How we cite our quotes:
he writes when it grows dark to Deutschland your golden hair Marguerite
your ashen hair Shulamith (lines 15-16)
Marguerite and Shulamith are contrasted against each other, as if they were natural enemies. But, in fact, they are simply characters from literary works separated by thousands of years, and you would never think to contrast them if Celan did not do so here. Marguerite is idealized as "golden" and her blond hair symbolizes a Nazi nostalgia for innocence and purity. Shulamith, on the other hand, has "ashen" hair that reminds us of death. She is an erotic figure in the Hebrew "Song of Songs," but no trace of eroticism remains in this poem.
der Tod is ein Meister aus Deutschland
dein goldenes Haar Margarete
dein aschenes Haar Shulamith (lines 36-38)

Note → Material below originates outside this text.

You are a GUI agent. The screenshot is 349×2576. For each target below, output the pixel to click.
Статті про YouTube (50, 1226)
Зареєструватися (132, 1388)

In the last three lines, the poem slows down to a crawl. These lines are all about identity, namely, the fractured sense of identity produced by Nazism and the concentration camps. These images – of Death, Marguerite, and Shulamith – are confusing and do not seem to form a unity. But when you think about it, both of the female figures, and the cultures they represent, are forever linked together by death and the legacy of the Holocaust. Even today, it is hard to think about either Germany or the Jewish people without remembering this connection.